Y luego, tras ese momento tenebroso, encuentro la claridad para apartarme de él. Me coloco de espaldas a la mesilla y me obligo a dormir.
No paro de tener sueños. Estoy a la vez dentro de ellos y por encima de ellos, observándolos desdoblada. Hay momentos en los que soy consciente de que estoy volando, como si estuviese haciendo uno de mis viajes. Pero hay otros en los que sé, aun en el estado ausente del que duerme, que se trata de un sueño.
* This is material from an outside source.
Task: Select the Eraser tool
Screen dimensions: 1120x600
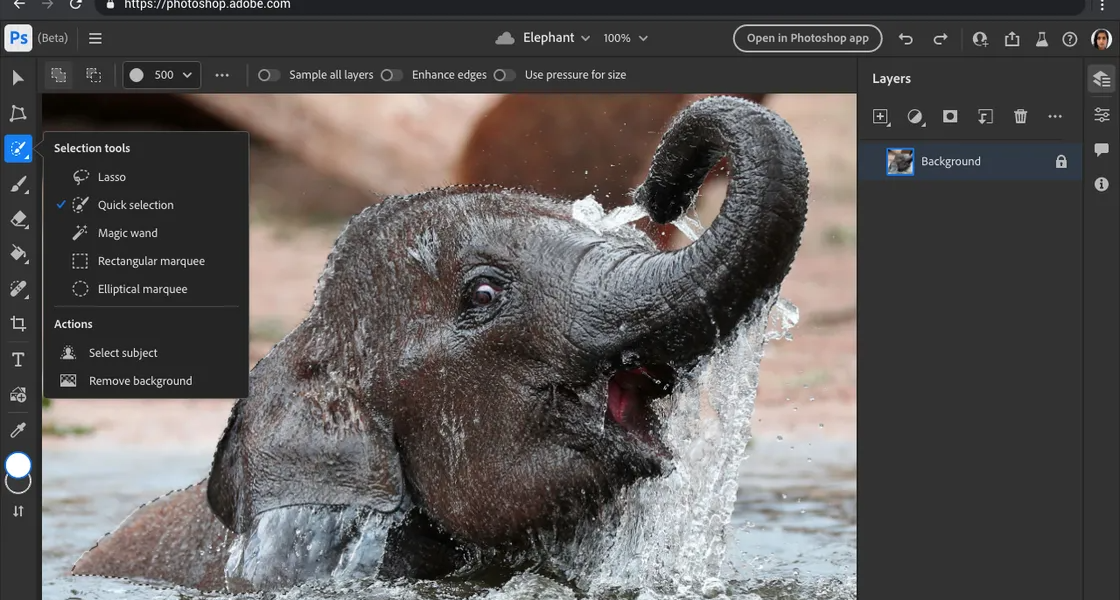Action: click(x=17, y=219)
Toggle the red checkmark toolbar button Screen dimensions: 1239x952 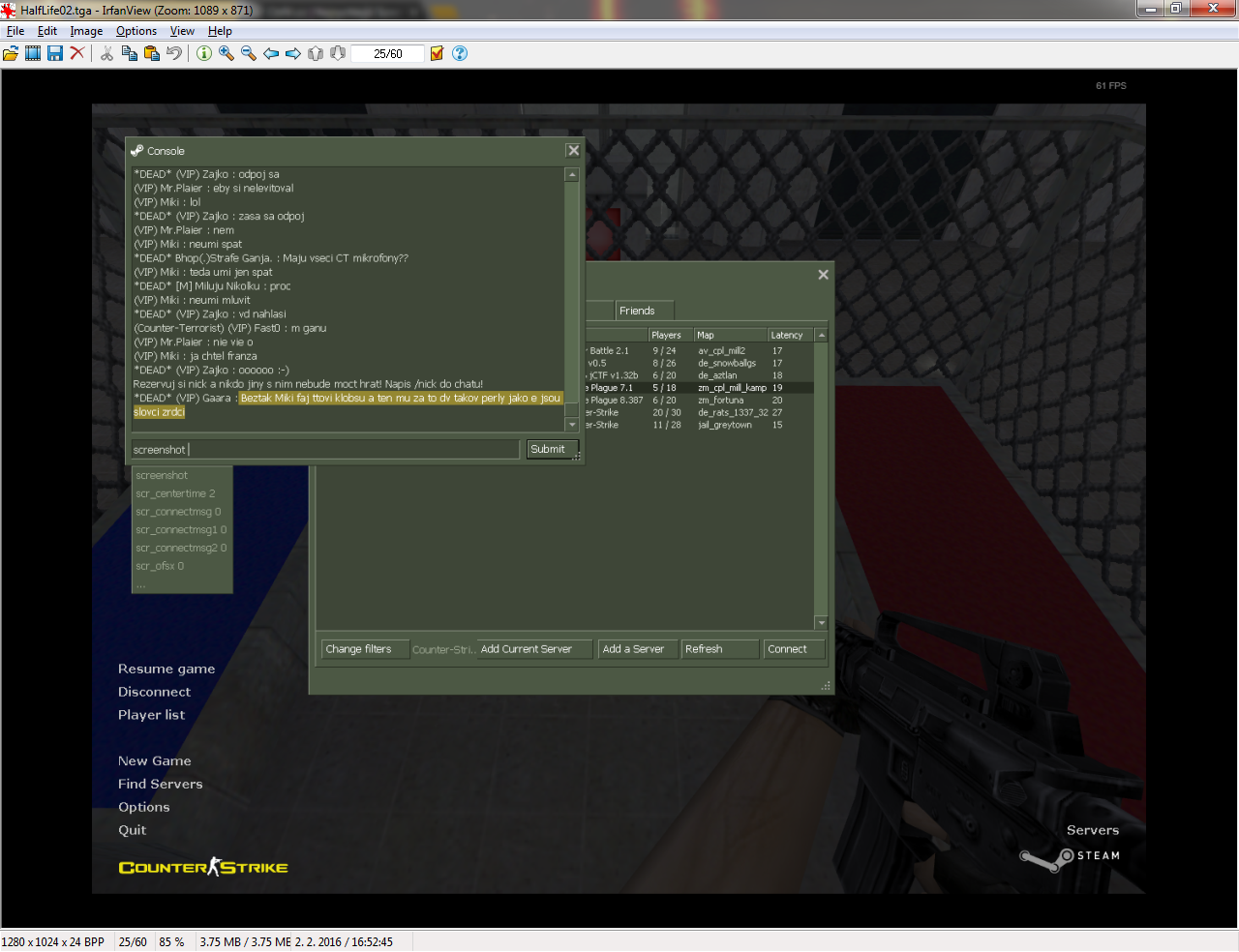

Aparecen visiones fugaces… Visiones fugaces de la tumba de mi madre, de la oscuridad que se filtra desde la tierra donde reposa su lápida. Visiones del risco desde el cual cayó, de mi padre y la expresión de su rostro atormentado y aterrorizado cuando le encontramos en la habitación oscura. En mi sueño me persiguen enormes demonios alados, pero en esta ocasión el ejército lo conduce algo incluso más aterrador. Su corazón late a la par que el mío, ahuyentando todo pensamiento racional mientras se aproxima entre el estruendo de miles de cascos.
Cada vez más y más y más fuerte.
Y entonces empiezo a caer, a caer en un oscuro e interminable vacío. Al principio estoy convencida de que es el siseo de ese ser oscuro de mi sueño la causa de que me incorpore tan bruscamente en la cama, con la respiración alterada y pesada, el corazón palpitando con furia en mi pecho. Pero una rápida ojeada a los pies de mi cama me descubre a Ari, que me bufa asustado o furioso. Me observa cauteloso, con el lomo arqueado y mostrando los dientes.
Y entonces hace la cosa más extraña de todas.
Se da la vuelta, salta de la cama y se encamina resueltamente hacia un rincón, donde se sienta sobre sus cuartos traseros, dándome la espalda y mirando a la pared como si se negase a reconocer mi existencia. No puedo apartar mis ojos de su sombra, una ominosa mancha en el rincón de la habitación, aunque no es más que el gato al que he querido desde hace tantos años.
No entra luz por las ventanas y por un instante pienso que quizás aún sea de noche. Pero entonces oigo a los criados haciendo ruido. Recuerdo que ya casi es invierno y aún está oscuro incluso cuando nos levantamos.
En cuestión de segundos lo proceso todo: la oscuridad, el inusual comportamiento de Ari, los sonidos de la casa, que va despertándose lentamente. De lo que me percato algo después es del peso en mi muñeca. Está demasiado oscuro para verlo, así que lo toco con la otra mano, solo para asegurarme. Pero ni eso me sirve para creerlo, así que busco a tientas una cerilla y enciendo torpemente la lámpara que hay al lado de la cama hasta que la luz prende e ilumina el medallón en mi muñeca.